== TASK PROMPT ==
Transcribe word for word the part of the material below that opens with the line containing "You are a GUI" and closes with the line containing "coord(239,233)". Leave the pictures out of your copy.

== DATA ENTRIES ==
—————

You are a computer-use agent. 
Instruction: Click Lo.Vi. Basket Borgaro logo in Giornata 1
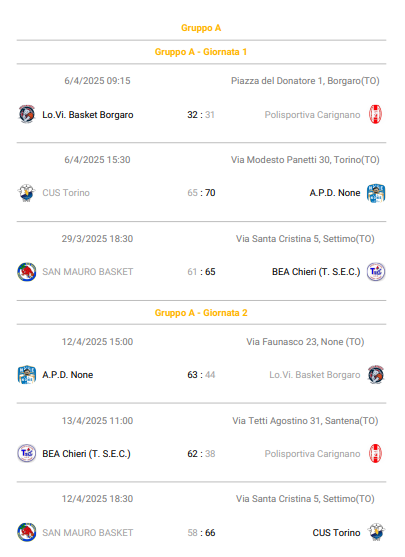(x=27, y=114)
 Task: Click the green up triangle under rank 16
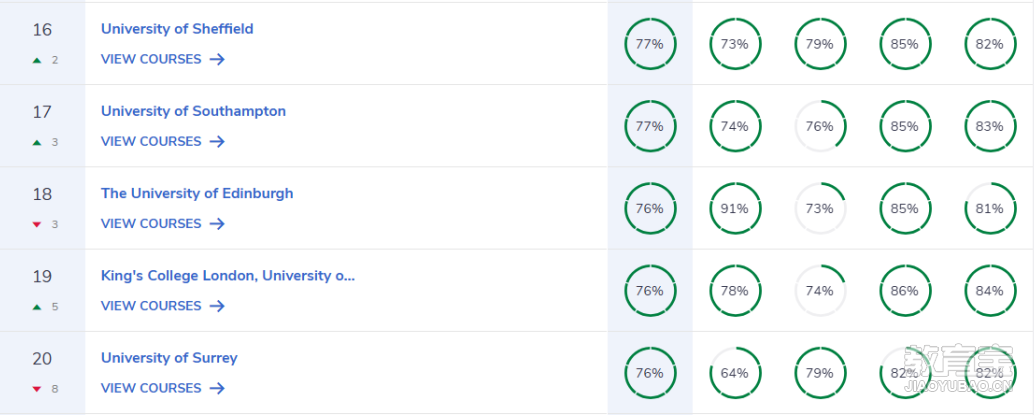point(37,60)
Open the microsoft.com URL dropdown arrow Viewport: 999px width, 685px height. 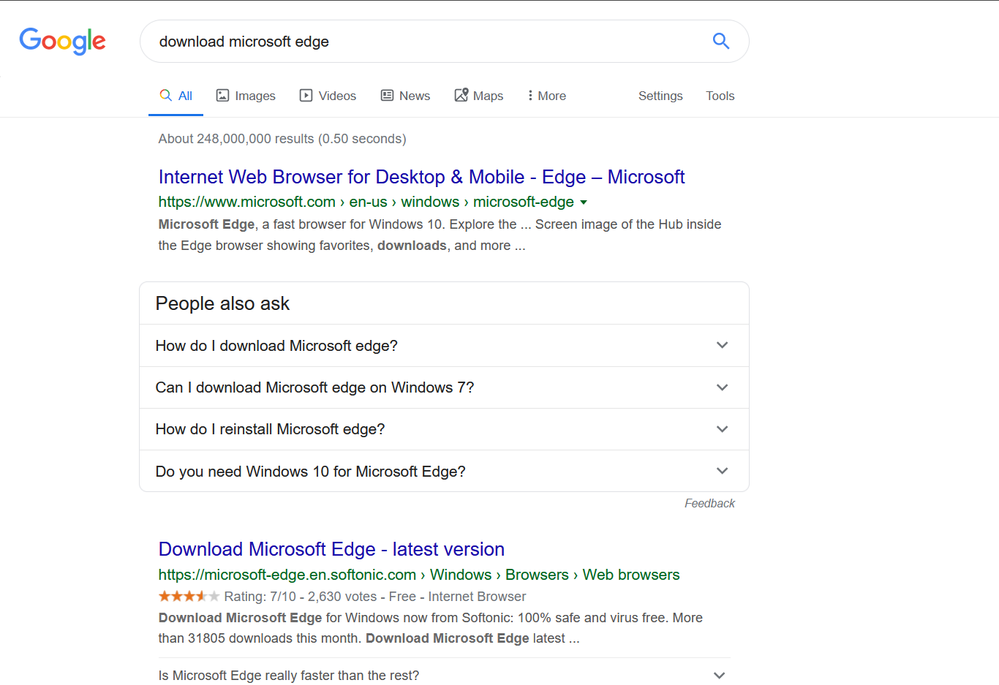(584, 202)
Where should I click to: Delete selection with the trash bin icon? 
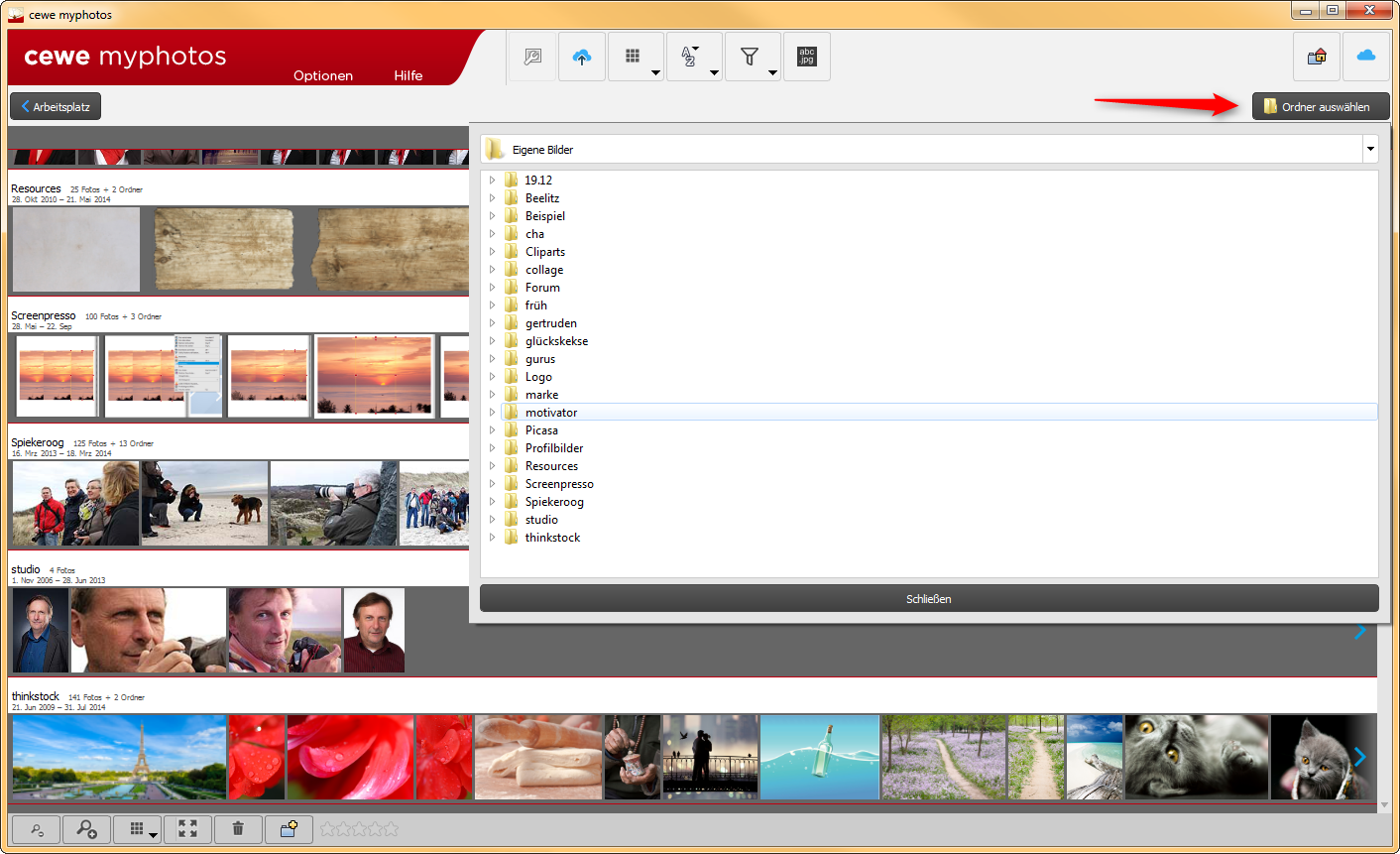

—————

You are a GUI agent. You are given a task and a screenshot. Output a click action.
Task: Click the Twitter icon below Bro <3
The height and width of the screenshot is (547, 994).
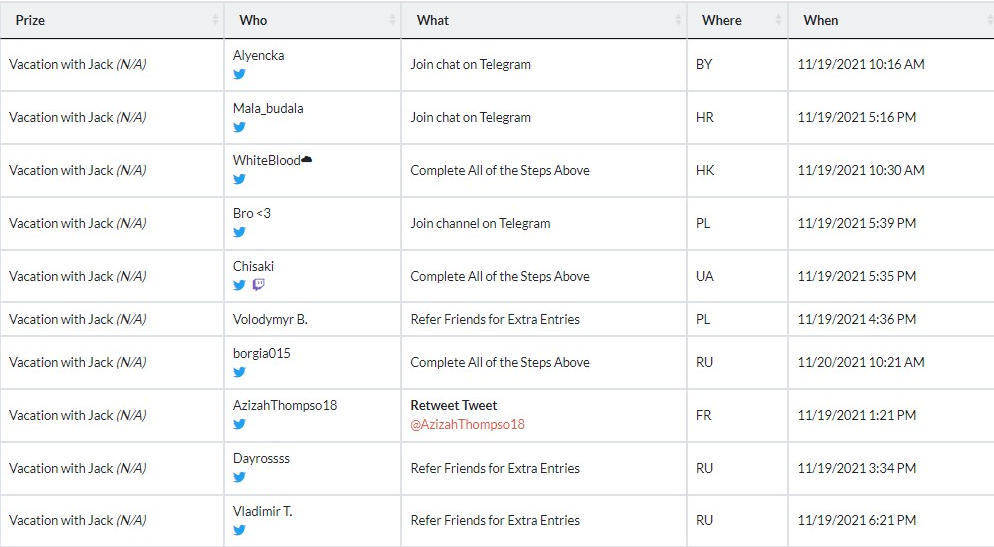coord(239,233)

—————

== TASK RESULT ==
You are a GUI agent. You are given a task and a screenshot. Output a click action.
Task: Click the Twitter icon below Bro <3
The height and width of the screenshot is (547, 994).
coord(239,233)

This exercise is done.